Exercise prompt.
When you reach the line that contains "The height and", set down that line and every one after it through the end of the records, exactly as written and with no pictures.

[Collected data]

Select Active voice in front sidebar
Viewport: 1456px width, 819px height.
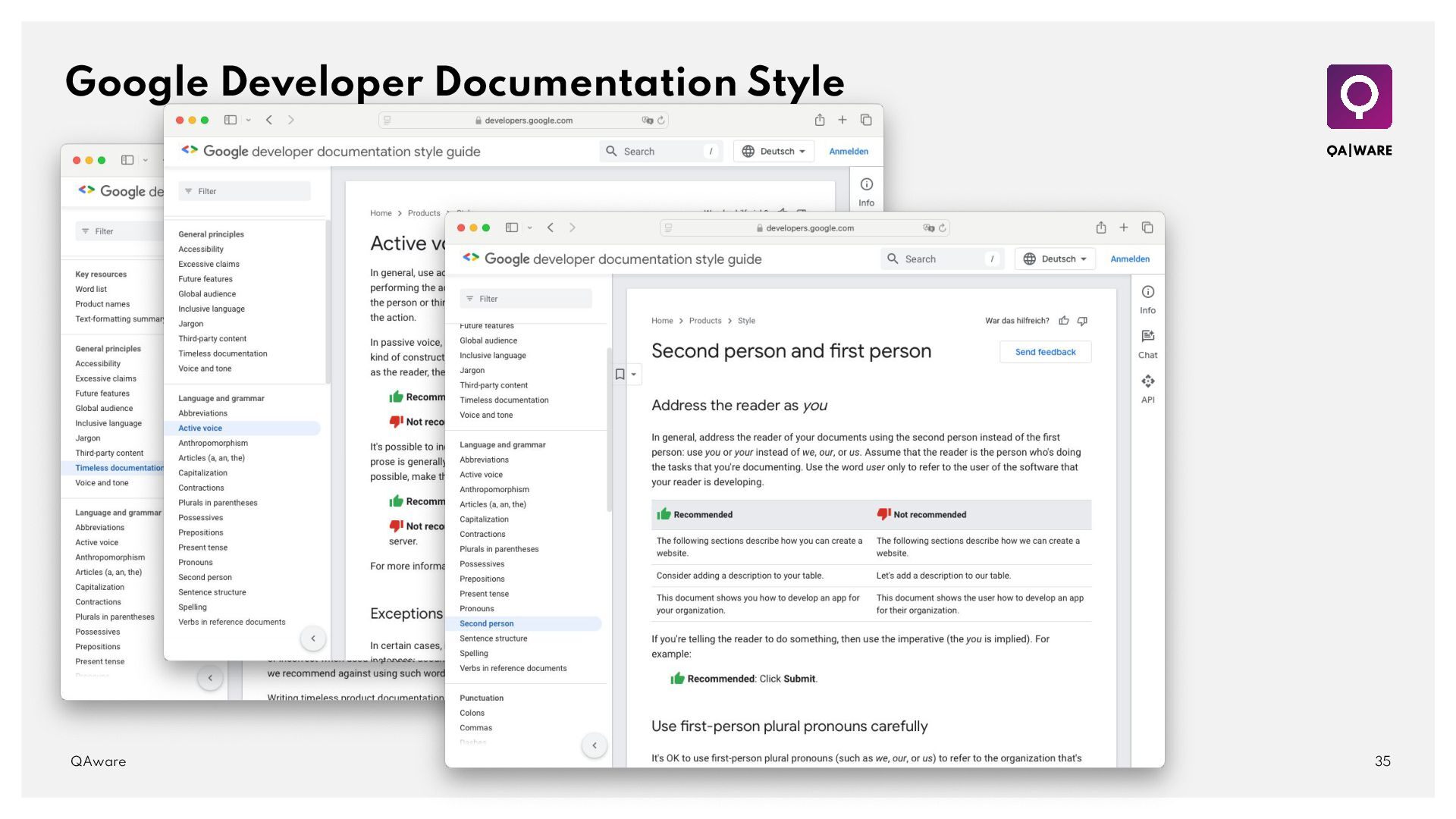[x=481, y=475]
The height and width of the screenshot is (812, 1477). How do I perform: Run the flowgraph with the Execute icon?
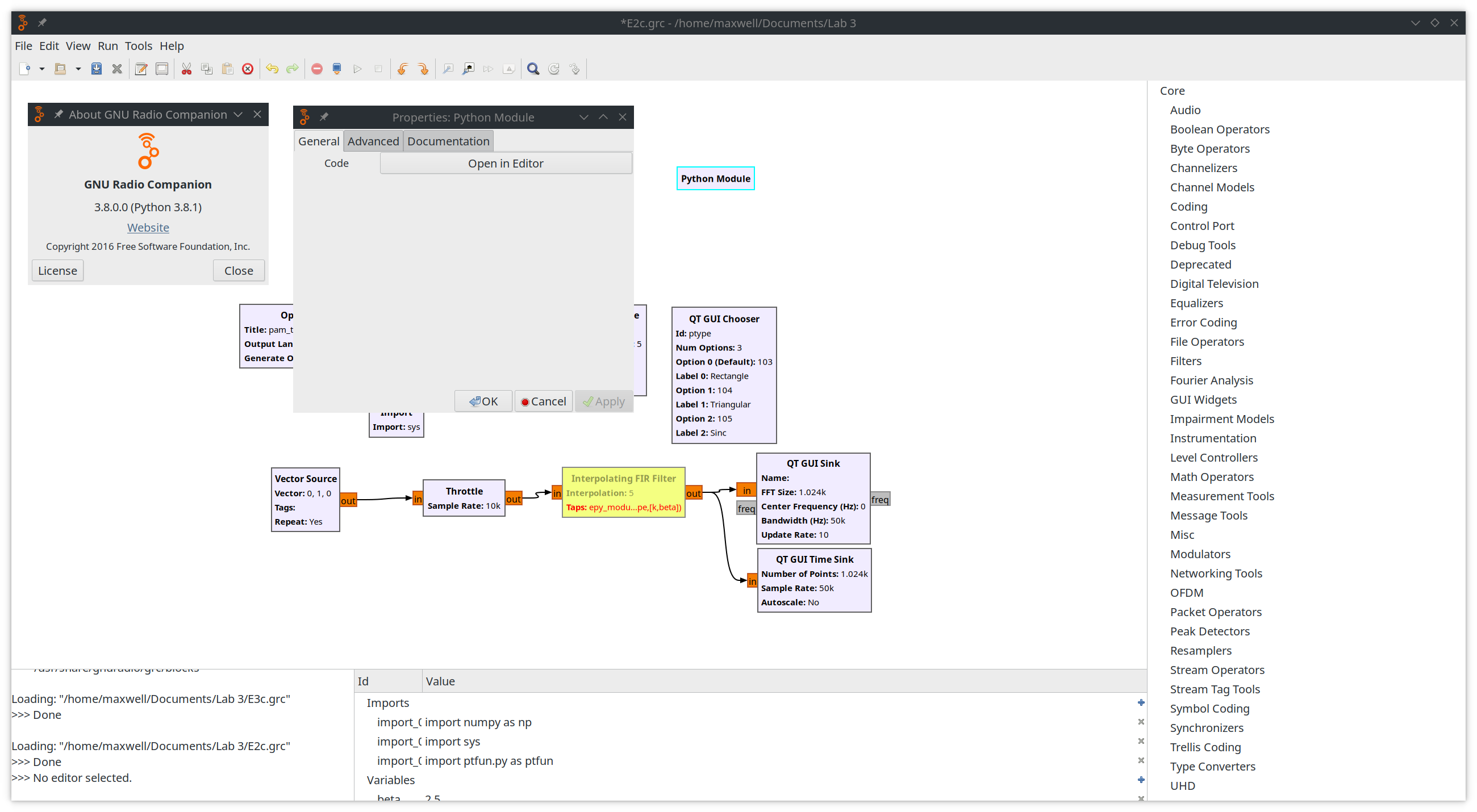point(358,69)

Written reply.
The height and width of the screenshot is (812, 1477). How do I perform: Run the flowgraph with the Execute icon?
point(358,69)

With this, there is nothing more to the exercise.